The association between threatened preterm labour and perinatal outcomes at term: a population-based cohort study
Thursday, February 13, 2020
2:45 PM – 3:00 PM
Location: Max Bell - MB252
Introduction: Exposure to threatened preterm labour (TPTL) with delivery at term has been associated with adverse perinatal outcomes such as lower birth weight, although studies have been limited by sample size. The objective of this study was to estimate the association between TPTL and perinatal outcomes of infants born at term.
Methods: A retrospective cohort study was conducted with data from the Nova Scotia Atlee Perinatal Database on singleton pregnancies delivered at term (≥37 weeks) from 1988 to 2018. Pregnancies with known major fetal anomalies, chromosomal abnormalities, or antepartum hemorrhage were excluded. TPTL was defined in pregnancies with a hospital admission before 37 weeks’ gestation and a code for TPTL with steroids administered or tocolysis. TPTL with term delivery was compared to no TPTL with term delivery using logistic regression, in order to estimate odds ratios (OR) with 95% confidence intervals (CI). Primary outcome measures included birth weight and perinatal mortality and severe morbidity. Institutional REB approval was obtained.

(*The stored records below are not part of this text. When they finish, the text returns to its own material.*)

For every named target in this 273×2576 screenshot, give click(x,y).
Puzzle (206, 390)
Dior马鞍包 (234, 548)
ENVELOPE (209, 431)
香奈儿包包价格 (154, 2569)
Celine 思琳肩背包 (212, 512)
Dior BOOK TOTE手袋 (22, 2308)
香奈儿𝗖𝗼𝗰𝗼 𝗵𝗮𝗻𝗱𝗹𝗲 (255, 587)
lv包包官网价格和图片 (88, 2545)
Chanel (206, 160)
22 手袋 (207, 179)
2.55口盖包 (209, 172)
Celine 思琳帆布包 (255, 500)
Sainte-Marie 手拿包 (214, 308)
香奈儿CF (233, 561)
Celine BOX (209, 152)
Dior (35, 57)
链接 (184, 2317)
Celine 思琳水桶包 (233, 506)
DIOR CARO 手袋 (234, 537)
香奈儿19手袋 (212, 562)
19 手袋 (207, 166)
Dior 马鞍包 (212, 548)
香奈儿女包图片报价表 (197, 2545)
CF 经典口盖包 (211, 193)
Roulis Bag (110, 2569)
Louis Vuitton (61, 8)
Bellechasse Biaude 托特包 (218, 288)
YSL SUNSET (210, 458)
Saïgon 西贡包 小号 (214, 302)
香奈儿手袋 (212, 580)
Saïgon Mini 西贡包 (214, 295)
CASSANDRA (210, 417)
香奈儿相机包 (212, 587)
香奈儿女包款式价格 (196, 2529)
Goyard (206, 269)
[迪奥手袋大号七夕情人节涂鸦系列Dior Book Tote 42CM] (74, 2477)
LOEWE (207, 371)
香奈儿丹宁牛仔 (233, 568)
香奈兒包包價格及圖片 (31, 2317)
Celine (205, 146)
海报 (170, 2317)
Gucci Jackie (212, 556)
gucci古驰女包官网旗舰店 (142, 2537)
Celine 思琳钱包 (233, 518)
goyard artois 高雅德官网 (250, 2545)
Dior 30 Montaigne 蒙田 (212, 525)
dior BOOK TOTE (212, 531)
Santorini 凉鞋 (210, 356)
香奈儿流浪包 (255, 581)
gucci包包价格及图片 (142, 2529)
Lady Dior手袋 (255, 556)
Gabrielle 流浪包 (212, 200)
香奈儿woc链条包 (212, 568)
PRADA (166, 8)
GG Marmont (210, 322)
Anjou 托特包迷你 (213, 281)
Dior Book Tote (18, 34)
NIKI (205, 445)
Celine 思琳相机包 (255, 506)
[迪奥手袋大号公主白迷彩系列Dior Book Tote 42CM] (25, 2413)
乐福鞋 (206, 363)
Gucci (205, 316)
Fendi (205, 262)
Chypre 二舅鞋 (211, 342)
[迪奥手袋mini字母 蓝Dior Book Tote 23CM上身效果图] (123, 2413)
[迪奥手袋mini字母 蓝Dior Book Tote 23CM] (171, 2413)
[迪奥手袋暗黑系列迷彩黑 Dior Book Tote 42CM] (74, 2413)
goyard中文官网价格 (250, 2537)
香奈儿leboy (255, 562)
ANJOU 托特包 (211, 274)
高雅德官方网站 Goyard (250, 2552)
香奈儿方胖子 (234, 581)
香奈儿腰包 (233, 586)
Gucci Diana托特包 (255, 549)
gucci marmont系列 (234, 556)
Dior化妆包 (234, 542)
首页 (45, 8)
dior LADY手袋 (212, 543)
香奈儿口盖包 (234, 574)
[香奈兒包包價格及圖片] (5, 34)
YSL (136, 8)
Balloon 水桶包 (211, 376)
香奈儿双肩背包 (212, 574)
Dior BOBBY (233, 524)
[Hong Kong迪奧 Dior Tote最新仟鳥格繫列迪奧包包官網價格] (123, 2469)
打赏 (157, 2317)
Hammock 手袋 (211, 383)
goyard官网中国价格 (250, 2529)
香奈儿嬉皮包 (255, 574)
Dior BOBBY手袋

Results: 248,008 term deliveries were included, and of these, 2,237 (0.9%) had TPTL. Women with TPTL were more likely to be ≤ 35 years, multiparous, non-smokers, have previous preterm delivery, and have no other obstetrical complications. The odds of the primary outcomes were higher among those with TPTL relative to those without [birth weight < 2500 g (OR 2.7, CI 2.2-3.3), birth weight < 10th percentile for gestational age (OR 1.5, CI 1.3-1.7), and a composite of severe neonatal morbidity (OR 1.5, CI 1.2-1.8)]. Other outcomes were also associated with TPTL [induction of labour (OR 1.2, CI 1.1-1.3), and 5-minute Apgar ≤7 (OR 1.3, CI 1.02-1.7)].
Conclusion: Although the prevalence of TPTL in term deliveries is low, affected pregnancies are at increased risk for adverse perinatal outcomes. Increased fetal surveillance should be considered in the management of pregnancies affected by TPTL.